Aranea::Lexicon::Lexicon

CONTENTS


NAME

Aranea::Lexicon::Lexicon - procedure for accessing lexicons (WordNet, CELEX, etc.)


SYNOPSIS


 use Aranea::Lexicon::Lexicon;
 
 my $root = stem('does');
 # result = [ [ 'do',  'v' ],
 #            [ 'doe', 'n' ] ]
 
 my $infl = inflect_verb('sing');
 # result =
 # [ ['a1S', 'sang', ''],
 #    'a2S', 'sang', ''],
 #    'a3S', 'sang', ''],
 #    'aP', 'sang', ''],
 #    'e1S', 'sing', '@'],
 #    'e2S', 'sing', '@'],
 #    'e3S', 'sings', '@+s'],
 #    'eP', 'sing', '@'],
 #    'i', 'sing', '@'],
 #    'pa', 'sung', ''],
 #    'pe', 'singing', '@+ing'] ]
 
 my $b1 = isPreposition('of');
 # result is true
 
 my $b2 = isStopword('the');
 # result is true
 
 my $b3 = isVerbInfinitive('test');
 # result is true


DESCRIPTION

stem($word)
WordNet lemmatizer. Returns a ref to a table: the first column holds the lemma, the second column its part of speech. The rows are arranged in ascending length of the lemma forms.

isPreposition($word)
Checks to see if the argument is a preposition.

isStopWord($word)
Checks to see if the argument is a stopword. The stopwords list is taken from WordNet 1.6

isVerbInfinitive($word)
Checks to see if the argument is a verb in its infinitive form. This list of verbs is taken from START.

inflect_verb($word)
Given a verb infinitive, returns its inflection table (conjugations). The column of the table is the inflection form, the second column is the inflected verb itself, and the third column describes how the inflected form is composed.

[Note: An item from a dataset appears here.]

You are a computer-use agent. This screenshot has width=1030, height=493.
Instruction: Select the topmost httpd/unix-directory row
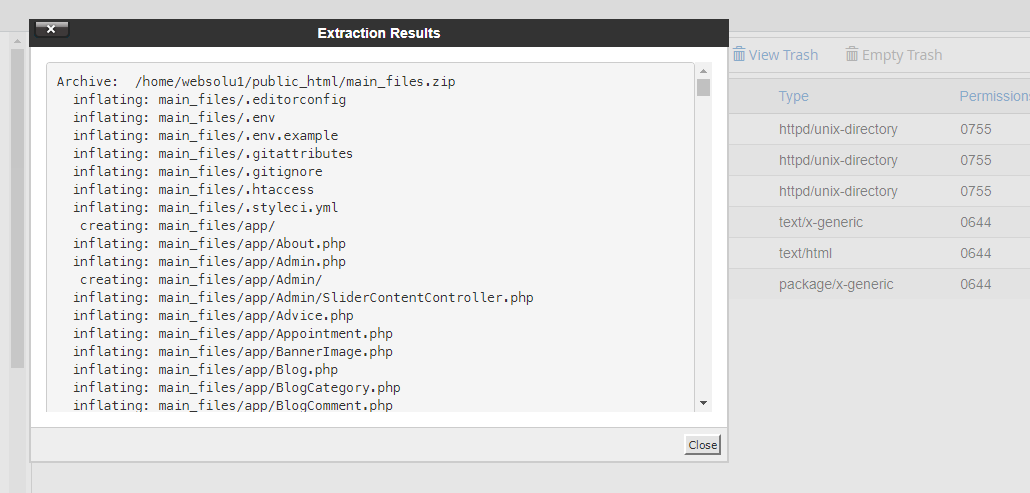point(880,129)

The following cannocial inflection forms are provided (first column): a1S, a2S, a3S, aP, e1S, e2S, e3S, eP, i, pa, pe.

And here is the key: S = Singular, P = Plural, b = positive, c = comparative, s = superlative, i = Infinitive, p = Participle, e = Present tense, a = Past tense, 1 = 1st person verb, 2 = 2nd person verb, 3 = 3rd person verb, r = Rare form, X = Headword form

get_idf
Returns the inverse document frequency of a token t in the AQUAINT corpus. idf = log(N/d), where N is the total number of documents in the corpus, and d is the number of documents in the corpus that contains the term t.

get_log_tf
Returns the log term frequency of a token t in the AQUAINT corpus, i.e., log(c/W), where c is the number of occurrences of token t, and W is the total number of tokens in the corpus.